HAMLET HERMANN
En Estados Unidos unos ataques terroristas dieron al traste con las torres gemelas del World Trade Center y el Pentágono. Aquel 11 de septiembre de 2001, los acontecimientos fueron seguidos en vivo y en directo por millones de personas convertidos en estatuas frente a los televisores. El estupor ante la magnitud de los ataques y la abrupta impresión por el derribo de los símbolos del capitalismo aturdieron al mundo entero.
En los años recientes aquí, en República Dominicana, ocurría algo parecido cuando contemplábamos impotentes cómo cada día aparecía en la prensa el caso de un ayudante del Presidente de la República vinculado al tráfico de drogas, así como funcionarios exhibiendo su incapacidad gerencial y ostentando con descaro la corrupción administrativa. Las máximas autoridades de la nación no reaccionaban ante las evidencias irrebatibles. Por el contrario, fabricaban justificaciones que no le daban respuesta a los hechos. Algunos dudaban que tanto delito que nunca era sancionado pudiera ser verdad. De ahí que el estupor se adueñara de muchos.
En aquel septiembre neoyorquino de tres años atrás los hechos eran descritos a toda hora por los medios de comunicación. Se repetían una y otra vez las imágenes de un avión colisionando contra una torre sin dar tiempo para que el problema se entendiera dentro del contexto general de Estados Unidos y del mundo. Pocos podían dudar de las abundantes y contradictorias notas de prensa de la Casa Blanca describiendo las pérdidas materiales y humanas producto de esos ataques. La magnitud de la tragedia impedía que el ciudadano se pudiera concentrar en los detalles que evidenciaban las incongruencias en la versión oficial que desde el primer día iban surgiendo. Algunos empezaron a pensar desde entonces que los verdaderos autores de los atentados estaban dentro del propio establishment, no en Afganistán.
Algo semejante ocurría durante el gobierno del proyecto reeleccionista llamado PPH. Los fraudes de los bancos comerciales, el relajo en que convirtieron a las Fuerzas Armadas y a la Policía Nacional, las evidentes estructuras oficiales para el delito, el incremento del tráfico de drogas y de todo tipo de delincuencia asombraban a la ciudadanía. El alud de datos delictuosos impedía que pudieran ser relacionados entre sí y racionalizados debidamente para entender que aquel gobierno se había convertido en una asociación de malhechores. Las contradicciones de los informes gubernamentales con lo que era vox populi o se publicaba en los medios de comunicación complicaba aún más la racionalización del problema.

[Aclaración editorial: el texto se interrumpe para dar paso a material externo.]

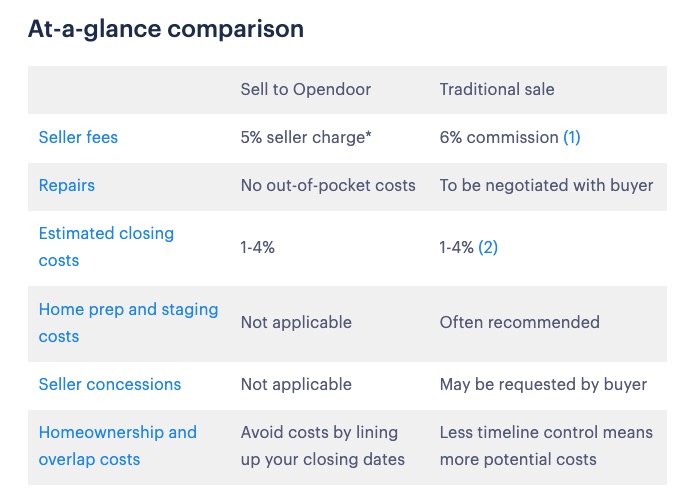Select the Sell to Opendoor column header
The image size is (695, 500).
pyautogui.click(x=305, y=89)
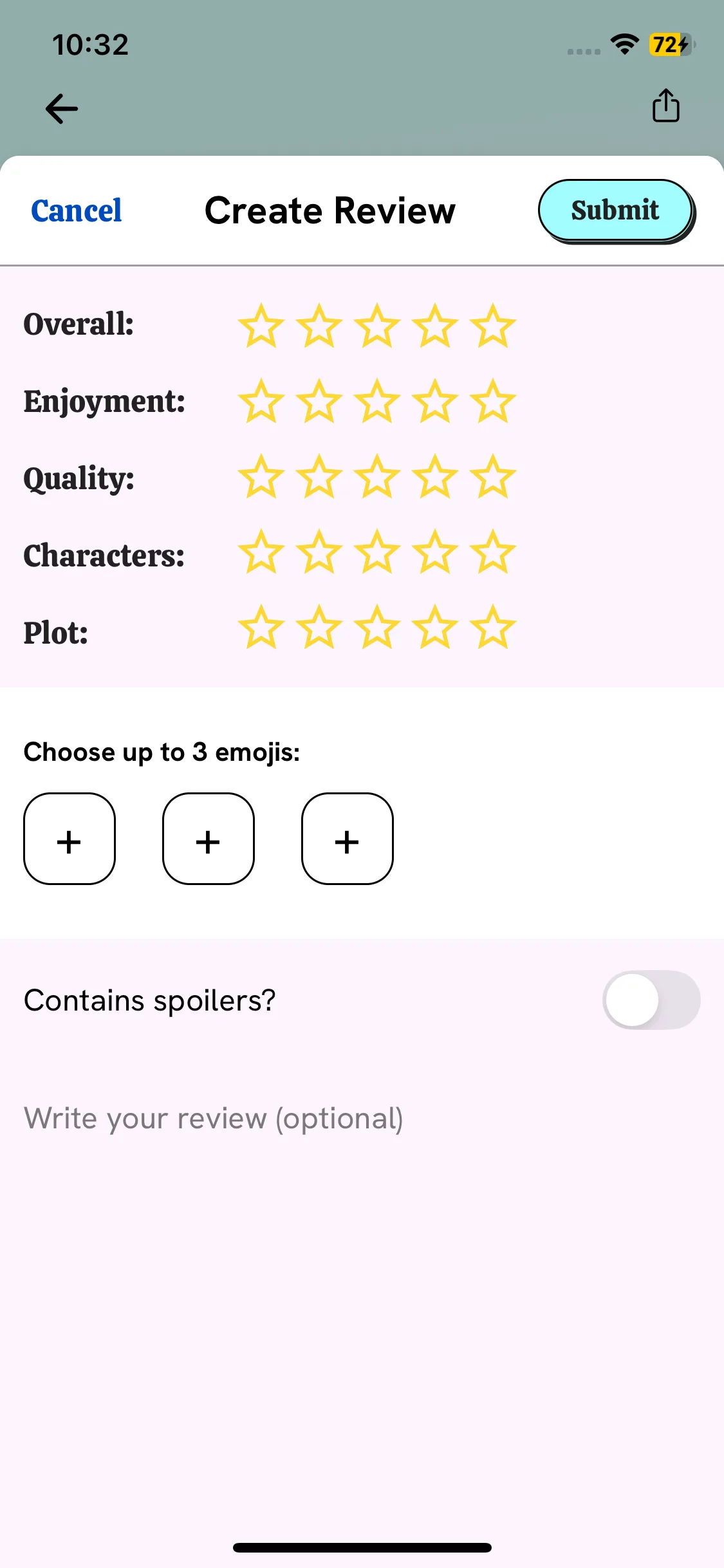Submit the review

click(615, 210)
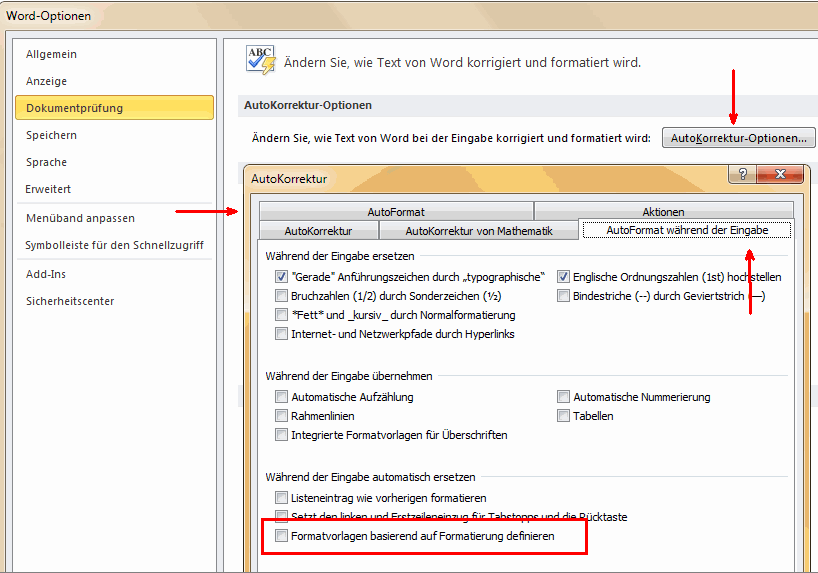Enable Bruchzahlen durch Sonderzeichen checkbox
This screenshot has height=573, width=818.
pos(281,296)
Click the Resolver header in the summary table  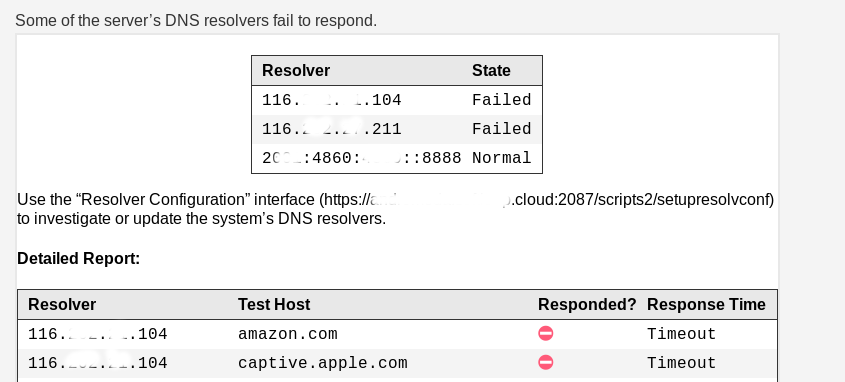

Ahora, con el paso del tiempo, van apareciendo esporádicamente las piezas del rompecabezas que faltaban y se van descubriendo las verdaderas causas de lo que sucedía con lo del World Trade Center y el Pentágono, así como en el gobierno que padecimos los dominicanos. Al analizar aquellos hechos saltan a la vista sucesos extraños, incertidumbres y explicaciones ilógicas que provocan el descreimiento colectivo. Nadie confía en la explicación que pudiera dar un funcionario sobre alguno de esos casos en el que no se sabe quién es el enemigo. Todo era y es peor de lo que pudiéramos habernos imaginado, tanto en el Norte como aquí.
Los funcionarios vinculados al presidente Mejía abatidos en lugares públicos por decenas de disparos no eran otra cosa que ajustes de cuentas entre los narcos. Oficiales superiores de las Fuerzas Armadas y la Policía Nacional ya son identificados por organismos extranjeros y nacionales como vinculados al crimen organizado mundial. Todavía hoy, muchos de esos hechos siguen rodeados de misterio y la ley del silencio, la omertá siciliana, trata de ser impuesta para que la impunidad prevalezca. Es tanto lo que nos ha mentido el aparato gubernamental que el escepticismo y la incredulidad han sentado sus reales en la
conciencia del dominicano común que no participa de la piñata partidaria que rige nuestro país.
La mentira y el cohecho parecen haber sido las características más destacadas de los acontecimientos recién pasados. Quizás junto al 1944, el 2004 podría ser el peor acto de la historia económica y moral de República Dominicana. El ciclo de sesenta años lunares se cierra justo donde comenzó, con el aumento de la miseria, gracias a la corrupción, la arrogancia, la ignorancia y la incompetencia de los gobernantes. Ojalá se inicie con buen pie un nuevo ciclo, con el apoyo de todos nosotros, para que el desastre que acabamos de sufrir pueda ser restañado. Sin prisa, aunque sin pausas.